J’avais fait non de la tête.
– Qu’est-ce qu’ils vont bien pouvoir dire que je ne sache pas déjà, hein ?
– Rien.
– Combien de temps penses-tu rester ici ?
– Je ne sais pas. Jusqu’à ce qu’ils aient tout fini, je pense. Et ça, ça n’arrivera pas avant que nous sachions tout ce qu’il y a à savoir.
J’avais acquiescé d’un signe de tête et consulté ma montre. Le premier vol pour L.A. ne partirait sans doute pas avant deux bonnes heures.
– Tu veux aller prendre un petit déjeuner quelque part ? lui avais-je proposé.
Elle avait essayé de faire la moue pour me monter tout le dédain que lui inspirait mon idée, mais la douleur avait eu raison de ses efforts.
– Je n’ai pas tellement faim. Je voulais juste te dire au revoir. Il faut que je retourne à la Western Data. Ils sont tombés sur le grand filon.
– Qui serait ?
– Un serveur non répertorié auquel McGinnis et Courier avaient tous les deux accès. On y a trouvé des vidéos, Jack. Ils filmaient leurs crimes.
– Et on les y voit tous les deux ?
– Je n’ai pas vu les bandes, mais on m’a dit qu’ils ne sont pas facilement identifiables. Ils portent des masques et filment selon des angles qui montrent surtout leurs victimes et pas eux. On m’a aussi dit que dans une des vidéos, McGinnis porte une capuche de bourreau… comme celle que portait le Zodiac[33].
– Tu plaisan… attends une minute : il faudrait qu’il ait plus de soixante ans pour être le Zodiac.
– Non, ce n’est pas ce qu’ils laissent entendre… la capuche, on peut l’acheter dans toutes les boutiques cultes de San Francisco. Ça donne juste une indication de ce qu’ils sont. C’est comme d’avoir ton livre sur sa table de nuit. Ils ne sont pas nuls en histoire. Ce qui montre à quel point la peur a de l’importance dans leur jeu. Épouvanter la victime fait partie de leur plaisir.
Je ne pensais pas qu’il faille être profileur au FBI pour le comprendre. Mais cela m’avait fait sentir à quel point les derniers instants de leurs victimes devaient être horribles.
Une fois encore, je m’étais rappelé les enregistrements audio des séances de torture organisées par Bittaker et Norris à l’arrière de leur van. À l’époque, je n’avais pas pu les écouter. Et là, c’était à peine si je voulais avoir la réponse à la question que je me posais.
– Angela a été filmée ?
– Non, elle était trop récente. Mais il y en a d’autres.

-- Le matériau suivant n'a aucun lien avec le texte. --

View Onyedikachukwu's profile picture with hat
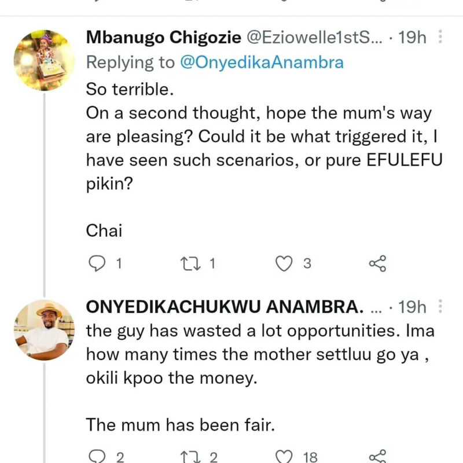This screenshot has width=463, height=463. tap(44, 330)
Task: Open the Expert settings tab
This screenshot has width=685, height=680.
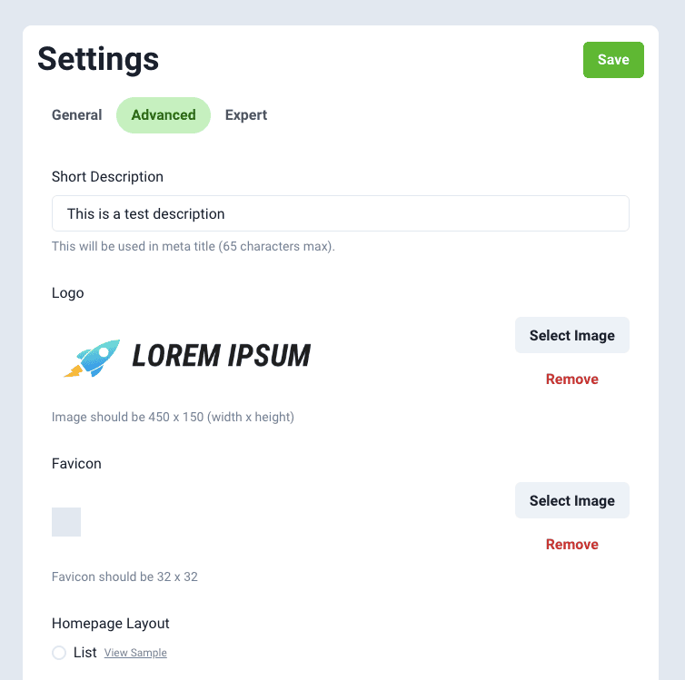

– Tu veux dire… des victimes ?
Rachel avait regardé par-dessus son épaule, jeté un bref coup d’œil à la porte du bus du FBI, puis s’était tournée à nouveau vers moi. Je m’étais dit que, quel que puisse être l’accord que j’étais censé avoir avec eux, elle devait me parler en cachette.
– Oui. Ils n’ont pas tout visionné, mais ils ont au moins six victimes différentes. McGinnis et Courier faisaient ça depuis longtemps.
Je m’étais beaucoup demandé si j’avais envie de partir. Pour finir, plus le nombre de cadavres serait important, plus mon article allait avoir d’écho. Deux tueurs et au moins six victimes… S’il était possible que cette histoire devienne plus énorme qu’elle ne l’était déjà, voilà qui était fait.
– Et les trucs orthopédiques ? Tu avais raison ?
Elle acquiesça d’un air solennel. C’était là une des choses sur lesquelles il n’était pas génial d’avoir raison.
– Oui, ils leur faisaient porter des prothèses.
J’avais hoché la tête comme si je voulais repousser cette idée. Puis j’avais cherché dans mes poches. Je n’avais pas de stylo et mon carnet était encore dans ma chambre.
– T’as de quoi écrire ? avais-je demandé à Rachel. Il faut que je le note.
– Non, Jack, je n’ai pas de stylo à te donner. Je t’ai dit plus de choses que je n’aurais dû. Pour l’instant, il ne s’agit que de données brutes. Attends que je maîtrise mieux la situation et je t’appellerai. Tu n’as pas à rendre ton article avant douze heures minimum.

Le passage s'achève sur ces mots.